____ Extract

On Thursday, 5 November 2015 at 03:52:47 UTC, TheFlyingFiddle 
wrote:
 I don't really know where to go from here to figure out the 
 underlying cause. Does anyone have any suggestions?

Can you publish two compilable and runnable versions of the code 
that exhibit the difference? Then we can have a look at the 
generated assembly. If there's really different code being 
generated depending on whether the .init value is explicitly set 
to float.nan or not, then this suggests there is a bug in DMD.

Nov 05 2015

TheFlyingFiddle <borin.lukas gmail.com> writes:

On Thursday, 5 November 2015 at 11:14:50 UTC, Marc Schütz wrote:
 On Thursday, 5 November 2015 at 03:52:47 UTC, TheFlyingFiddle 
 wrote:
 Can you publish two compilable and runnable versions of the 
 code that exhibit the difference? Then we can have a look at 
 the generated assembly. If there's really different code being 
 generated depending on whether the .init value is explicitly 
 set to float.nan or not, then this suggests there is a bug in 
 DMD.

________
____ Excerpted records

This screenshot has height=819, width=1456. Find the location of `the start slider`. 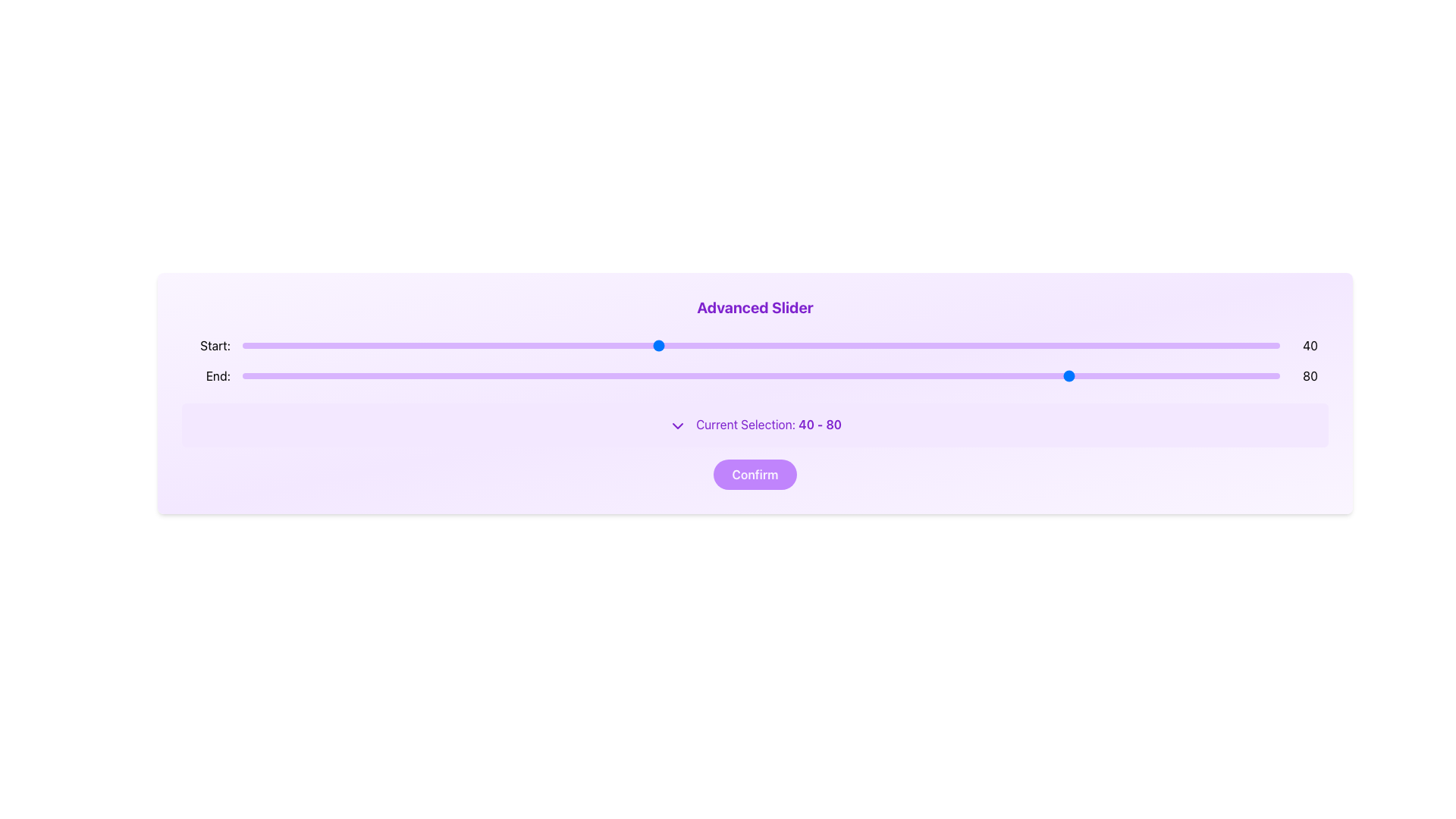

________
____ Excerpted records

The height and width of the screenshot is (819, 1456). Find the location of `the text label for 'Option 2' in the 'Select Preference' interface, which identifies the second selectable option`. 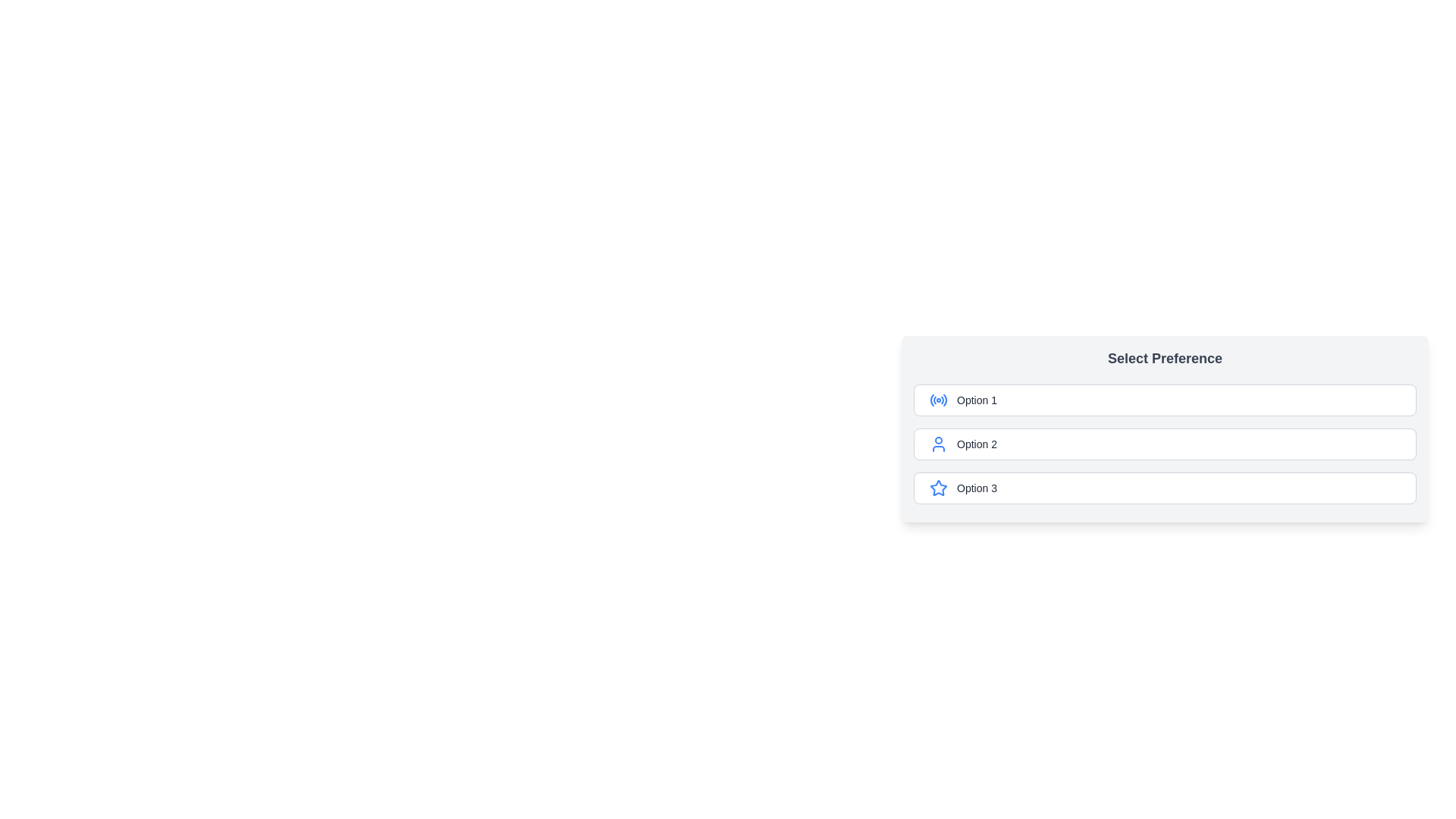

________

#### Task requirements
1. Using the forum thread, decide whether each statement agrees with it. Answer yes or no and quote the deciding words.
(a) The reply asks for two compilable and runnable versions of the code.
(b) Marc Schütz's message was posted at 03:52:47 UTC.
(c) Different generated code depending on the .init value would suggest a bug in DMD.
2. Please condense the forum thread paragraph beginning "Can you publish two compilable and runnable versions" into one or two shorter sentences that keep its main points.
3. In the forum thread, what value might the .init value be explicitly set to?
The records stand apart from the forum thread and have no connection to it.

#### Outputs
1.
(a) Yes: "Can you publish two compilable and runnable versions of the code that exhibit the difference?"
(b) No: "On Thursday, 5 November 2015 at 11:14:50 UTC, Marc Schütz wrote:"
(c) Yes: "then this suggests there is a bug in DMD."

2. The reply asks for two compilable, runnable versions of the code that show the difference so the generated assembly can be checked. If the code differs depending on whether .init is explicitly set to float.nan, that points to a DMD bug.

3. float.nan